**Exercise directions:** Below are the records; output them exactly from the first line through the line with "Task: Switch to the Invoice Lines tab", stopping there.

**Records to use:**

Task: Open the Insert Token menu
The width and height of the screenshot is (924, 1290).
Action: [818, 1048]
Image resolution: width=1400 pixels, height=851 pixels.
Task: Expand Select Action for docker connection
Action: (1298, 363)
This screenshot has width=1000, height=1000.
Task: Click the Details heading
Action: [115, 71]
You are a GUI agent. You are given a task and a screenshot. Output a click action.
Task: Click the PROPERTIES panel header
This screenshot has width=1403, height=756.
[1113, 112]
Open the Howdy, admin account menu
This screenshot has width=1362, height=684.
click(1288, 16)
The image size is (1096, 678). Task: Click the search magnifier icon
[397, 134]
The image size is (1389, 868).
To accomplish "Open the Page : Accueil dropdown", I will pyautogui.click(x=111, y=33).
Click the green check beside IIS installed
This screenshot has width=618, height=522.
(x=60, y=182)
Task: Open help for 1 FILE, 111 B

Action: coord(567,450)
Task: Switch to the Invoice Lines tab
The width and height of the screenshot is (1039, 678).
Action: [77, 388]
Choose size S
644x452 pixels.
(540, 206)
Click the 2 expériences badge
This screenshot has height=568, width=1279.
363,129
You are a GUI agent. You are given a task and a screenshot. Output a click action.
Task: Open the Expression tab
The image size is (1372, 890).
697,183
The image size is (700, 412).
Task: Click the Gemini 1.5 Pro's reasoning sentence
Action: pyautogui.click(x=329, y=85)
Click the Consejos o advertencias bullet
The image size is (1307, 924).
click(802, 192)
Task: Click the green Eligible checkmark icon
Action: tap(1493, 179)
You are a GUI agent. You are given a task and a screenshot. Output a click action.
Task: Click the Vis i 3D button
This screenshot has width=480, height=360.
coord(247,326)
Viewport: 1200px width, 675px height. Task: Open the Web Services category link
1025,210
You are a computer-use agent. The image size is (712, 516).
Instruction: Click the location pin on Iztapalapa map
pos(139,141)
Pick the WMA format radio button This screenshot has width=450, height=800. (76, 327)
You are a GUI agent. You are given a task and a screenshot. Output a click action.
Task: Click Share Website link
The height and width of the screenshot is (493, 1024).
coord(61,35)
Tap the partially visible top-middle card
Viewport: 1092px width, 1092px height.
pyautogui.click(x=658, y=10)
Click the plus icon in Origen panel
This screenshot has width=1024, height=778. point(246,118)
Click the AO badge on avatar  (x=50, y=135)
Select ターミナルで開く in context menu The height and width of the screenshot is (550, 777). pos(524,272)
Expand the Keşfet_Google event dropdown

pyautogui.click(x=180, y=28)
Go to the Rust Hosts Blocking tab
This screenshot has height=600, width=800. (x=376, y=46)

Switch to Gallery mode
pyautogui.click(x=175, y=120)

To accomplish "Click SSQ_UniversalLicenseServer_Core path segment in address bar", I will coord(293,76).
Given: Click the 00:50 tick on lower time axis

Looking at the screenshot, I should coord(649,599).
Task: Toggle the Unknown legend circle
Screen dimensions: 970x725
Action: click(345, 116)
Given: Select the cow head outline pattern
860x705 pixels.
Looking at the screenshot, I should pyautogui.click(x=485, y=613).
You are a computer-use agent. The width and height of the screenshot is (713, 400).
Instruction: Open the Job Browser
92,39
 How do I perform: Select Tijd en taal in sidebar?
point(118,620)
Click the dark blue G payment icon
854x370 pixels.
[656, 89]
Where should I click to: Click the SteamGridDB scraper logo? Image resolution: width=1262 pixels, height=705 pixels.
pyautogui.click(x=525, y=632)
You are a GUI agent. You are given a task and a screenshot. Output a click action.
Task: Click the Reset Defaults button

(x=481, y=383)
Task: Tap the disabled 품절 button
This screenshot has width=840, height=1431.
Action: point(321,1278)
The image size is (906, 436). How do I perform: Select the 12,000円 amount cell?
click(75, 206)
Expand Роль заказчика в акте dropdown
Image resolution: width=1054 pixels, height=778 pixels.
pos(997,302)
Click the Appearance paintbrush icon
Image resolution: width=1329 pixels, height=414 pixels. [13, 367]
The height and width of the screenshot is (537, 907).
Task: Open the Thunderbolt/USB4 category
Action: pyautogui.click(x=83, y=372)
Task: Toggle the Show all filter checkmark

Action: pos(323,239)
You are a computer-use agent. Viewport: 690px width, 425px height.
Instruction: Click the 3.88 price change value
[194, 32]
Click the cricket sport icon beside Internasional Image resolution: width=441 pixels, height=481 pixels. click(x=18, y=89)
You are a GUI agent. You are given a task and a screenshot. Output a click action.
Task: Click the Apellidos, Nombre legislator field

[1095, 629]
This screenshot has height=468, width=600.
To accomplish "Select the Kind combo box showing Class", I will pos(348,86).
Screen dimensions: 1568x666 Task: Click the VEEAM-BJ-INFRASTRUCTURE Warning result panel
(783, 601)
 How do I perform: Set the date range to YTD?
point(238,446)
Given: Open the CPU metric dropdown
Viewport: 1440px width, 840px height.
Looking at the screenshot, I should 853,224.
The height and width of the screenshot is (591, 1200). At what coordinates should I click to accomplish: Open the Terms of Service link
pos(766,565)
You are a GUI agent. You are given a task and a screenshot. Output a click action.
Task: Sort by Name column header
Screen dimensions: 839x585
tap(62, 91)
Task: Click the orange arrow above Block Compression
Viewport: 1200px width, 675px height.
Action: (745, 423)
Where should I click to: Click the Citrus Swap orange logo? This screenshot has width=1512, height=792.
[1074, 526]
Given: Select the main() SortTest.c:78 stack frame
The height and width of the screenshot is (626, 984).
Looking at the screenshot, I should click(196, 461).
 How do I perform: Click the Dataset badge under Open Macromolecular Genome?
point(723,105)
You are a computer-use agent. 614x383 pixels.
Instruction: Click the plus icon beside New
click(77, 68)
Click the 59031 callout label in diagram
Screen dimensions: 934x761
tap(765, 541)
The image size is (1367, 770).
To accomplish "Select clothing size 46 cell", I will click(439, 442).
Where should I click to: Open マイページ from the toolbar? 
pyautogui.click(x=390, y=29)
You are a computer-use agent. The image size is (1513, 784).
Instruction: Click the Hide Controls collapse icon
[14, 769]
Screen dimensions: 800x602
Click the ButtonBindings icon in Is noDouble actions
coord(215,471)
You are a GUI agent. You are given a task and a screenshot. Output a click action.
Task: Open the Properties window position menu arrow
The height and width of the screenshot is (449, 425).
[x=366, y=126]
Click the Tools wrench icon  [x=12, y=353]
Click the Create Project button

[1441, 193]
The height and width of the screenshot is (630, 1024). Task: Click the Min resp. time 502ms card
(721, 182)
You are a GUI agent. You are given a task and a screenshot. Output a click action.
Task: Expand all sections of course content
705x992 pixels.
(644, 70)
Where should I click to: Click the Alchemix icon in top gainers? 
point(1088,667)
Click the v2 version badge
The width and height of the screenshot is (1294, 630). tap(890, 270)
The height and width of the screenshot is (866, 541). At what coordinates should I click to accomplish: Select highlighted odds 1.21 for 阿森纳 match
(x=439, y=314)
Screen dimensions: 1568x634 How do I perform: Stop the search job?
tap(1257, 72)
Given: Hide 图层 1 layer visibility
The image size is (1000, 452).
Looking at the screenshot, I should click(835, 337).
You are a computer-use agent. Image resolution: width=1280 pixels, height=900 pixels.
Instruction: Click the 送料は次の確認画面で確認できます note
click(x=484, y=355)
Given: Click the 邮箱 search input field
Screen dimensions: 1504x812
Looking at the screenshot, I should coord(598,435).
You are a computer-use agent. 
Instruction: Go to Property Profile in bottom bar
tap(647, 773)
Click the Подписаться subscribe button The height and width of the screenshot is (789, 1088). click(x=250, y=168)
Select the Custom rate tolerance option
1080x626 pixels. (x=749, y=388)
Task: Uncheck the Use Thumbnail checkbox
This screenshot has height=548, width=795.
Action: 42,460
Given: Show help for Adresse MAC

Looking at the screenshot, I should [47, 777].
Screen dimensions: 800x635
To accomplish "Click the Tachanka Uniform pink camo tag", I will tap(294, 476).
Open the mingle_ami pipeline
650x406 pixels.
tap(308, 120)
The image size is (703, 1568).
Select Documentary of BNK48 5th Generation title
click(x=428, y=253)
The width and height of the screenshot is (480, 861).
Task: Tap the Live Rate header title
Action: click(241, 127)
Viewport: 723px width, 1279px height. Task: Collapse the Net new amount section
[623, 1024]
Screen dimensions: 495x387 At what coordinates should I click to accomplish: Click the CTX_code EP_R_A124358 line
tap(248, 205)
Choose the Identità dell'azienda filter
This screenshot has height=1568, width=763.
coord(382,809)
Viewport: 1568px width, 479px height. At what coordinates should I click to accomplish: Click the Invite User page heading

**Response for this exercise:**
Task: Open the Insert Token menu
The width and height of the screenshot is (924, 1290).
Action: [818, 1048]
Image resolution: width=1400 pixels, height=851 pixels.
Task: Expand Select Action for docker connection
Action: (1298, 363)
This screenshot has width=1000, height=1000.
Task: Click the Details heading
Action: [115, 71]
You are a GUI agent. You are given a task and a screenshot. Output a click action.
Task: Click the PROPERTIES panel header
This screenshot has width=1403, height=756.
[1113, 112]
Open the Howdy, admin account menu
This screenshot has width=1362, height=684.
click(1288, 16)
The image size is (1096, 678). Task: Click the search magnifier icon
[397, 134]
The image size is (1389, 868).
To accomplish "Open the Page : Accueil dropdown", I will pyautogui.click(x=111, y=33).
Click the green check beside IIS installed
This screenshot has width=618, height=522.
(x=60, y=182)
Task: Open help for 1 FILE, 111 B

Action: coord(567,450)
Task: Switch to the Invoice Lines tab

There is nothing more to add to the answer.